As the researchers put it: “There is no click to fall for and no approval box to ignore.”

Cursor’s sandbox — introduced in the 2.x line to prevent the agent from touching system files — was supposed to stop exactly this kind of attack. The sandbox says: you can only write files inside the project folder. DuneSlide found two ways around it.

The first vulnerability, CVE-2026-50548, exploits how Cursor handles working directories. When the agent runs a terminal command, it can specify a working directory — and that directory gets added to the write allowlist without any validation. An attacker points the working directory at the sandbox helper binary itself and overwrites it. Game over.

The second, CVE-2026-50549, uses a symlink trick. Cursor resolves symlinks before writing to confirm the real destination is within the project. But when the symlink check fails — because the target doesn’t exist or the attacker removed read permissions — Cursor gives up and trusts the shortcut’s in-project path.
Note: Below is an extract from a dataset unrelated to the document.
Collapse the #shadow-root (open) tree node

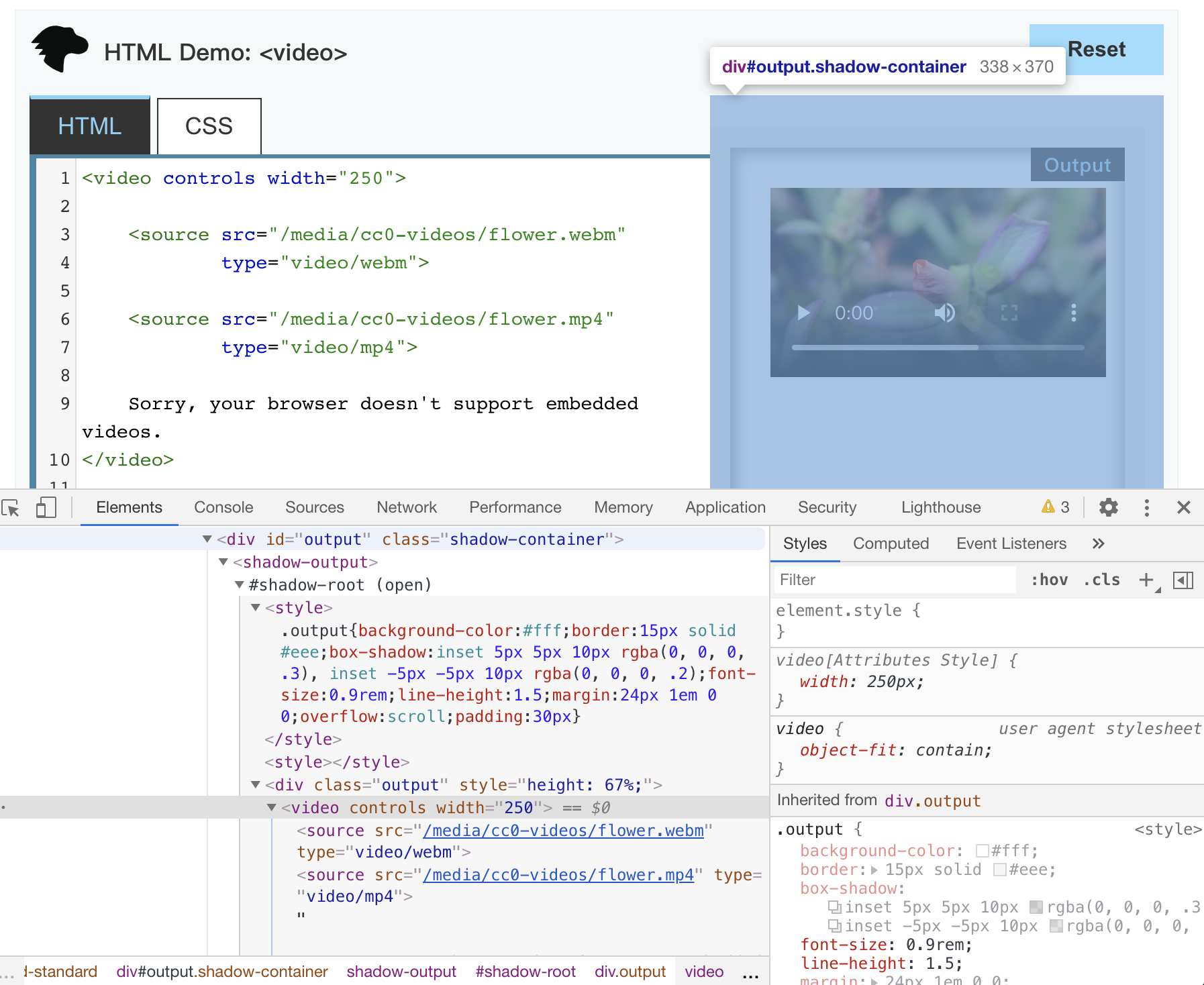pyautogui.click(x=240, y=585)
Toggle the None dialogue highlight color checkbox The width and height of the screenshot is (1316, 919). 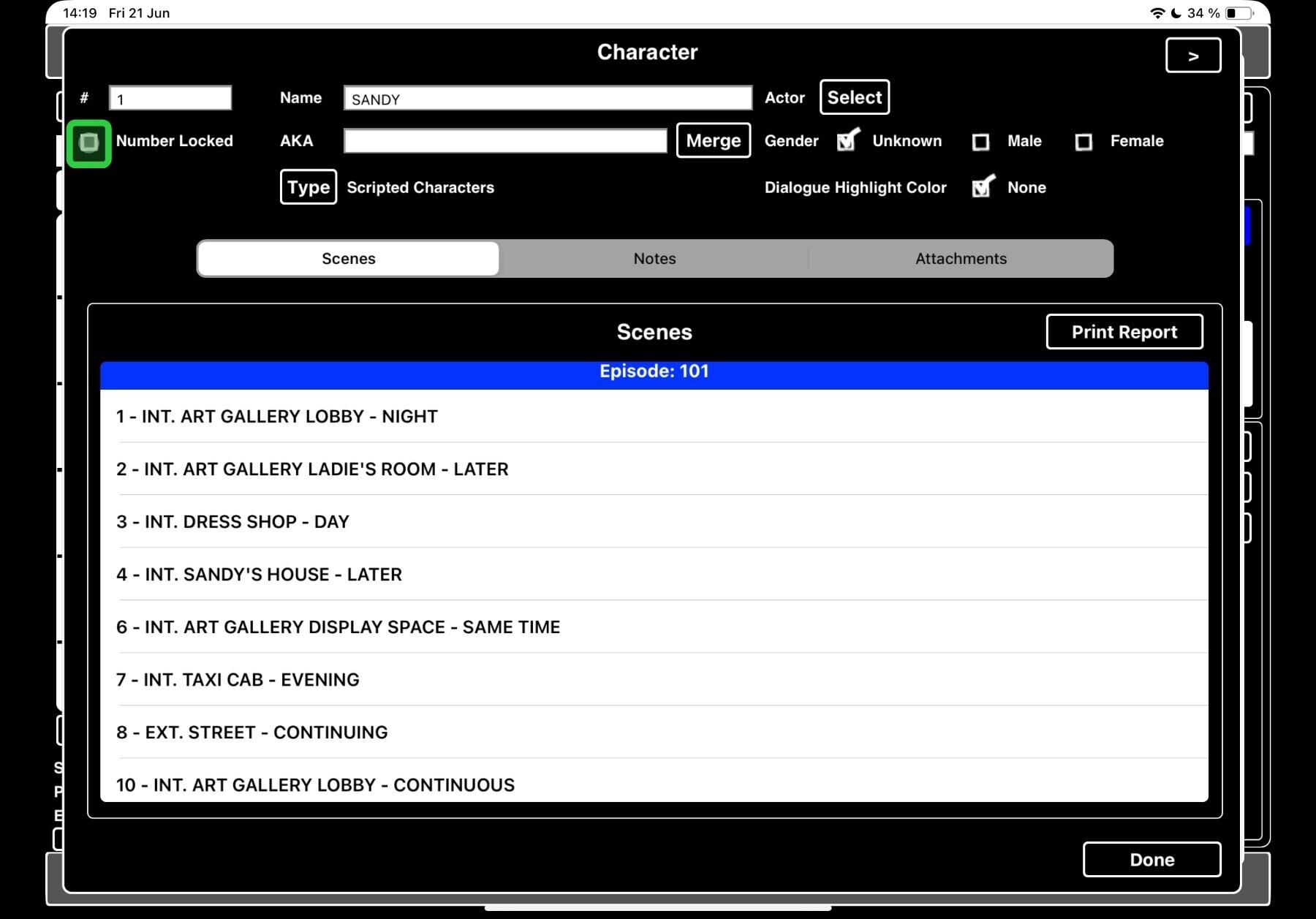(983, 186)
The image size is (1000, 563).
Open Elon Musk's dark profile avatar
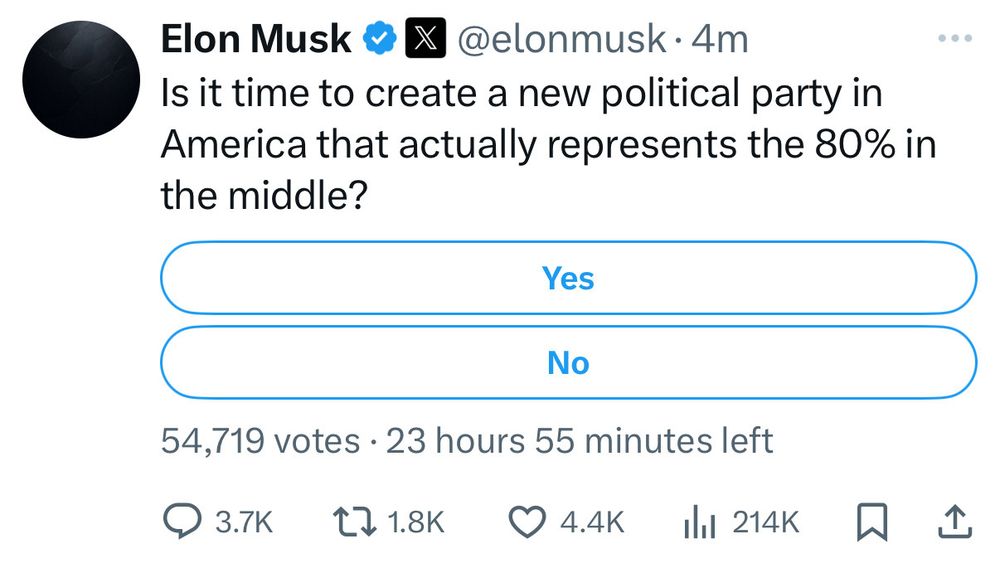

The write goes straight through to wherever the symlink points.

The result? Full control of the developer’s machine. Every cloud workspace, every SaaS session the editor is signed into — all compromised. From one harmless-looking question about your React component.

This Isn’t Cursor’s First Rodeo

Here’s what really bothers me about DuneSlide: it’s not a one-off. Cursor has been hit before, and the pattern is unsettling.

In August 2025, CurXecute (CVE-2025-54135) let a planted Slack message rewrite Cursor’s MCP configuration file. Commands ran even after the user rejected the edit. That same month, MCPoison (CVE-2025-54136) allowed an approved MCP config to be silently swapped for a malicious one. In February 2026, a Git hook vulnerability (CVE-2026-26268) fired hidden commands when the agent simply ran a git operation.

Cursor shipped a sandbox to address all of these. DuneSlide is about escaping that sandbox. Each fix addresses the previous vulnerability; none of them seem to address the underlying architecture that keeps producing new ones.

The Bigger Picture: GuardFall and Half a Million Stars of Exposure

And it’s not just Cursor.

Just days before DuneSlide, researchers at Adversa AI published GuardFall — a vulnerability class affecting 10 out of 11 popular open-source AI coding agents. The affected list reads like a developer’s toolkit: Cline, Roo-Code, Aider, Open Interpreter, OpenHands, SWE-agent. Combined GitHub stars: over half a million. All of them left the same gap open.

GuardFall exploits something I find almost elegant in its simplicity. Safety filters check commands as plain text — they look for patterns like “rm -rf” and block them. But bash doesn’t execute plain text. It strips quotes, expands variables, and resolves substitutions first. You can write r''m -rf / and the text filter sees a harmless string with some empty quotes. Bash removes the quotes and happily runs rm -rf /.

Commands hidden in base64 piped into a shell. Standard Unix tools like find and dd turned destructive with the right flags. The researchers call this not a bug but “a dangerous convention and a class of problems.” And they’re right — adding more blocklist patterns fixes precisely nothing, because the filter and the shell fundamentally see different things.

There’s one tool that held up: Continue. Its defense works by reading commands the way bash will, before deciding whether to block them. It breaks the command into the pieces the shell would, checks what actually runs, and maintains a hard blocklist of destructive operations. Adversa estimates this took about two days of engineering work.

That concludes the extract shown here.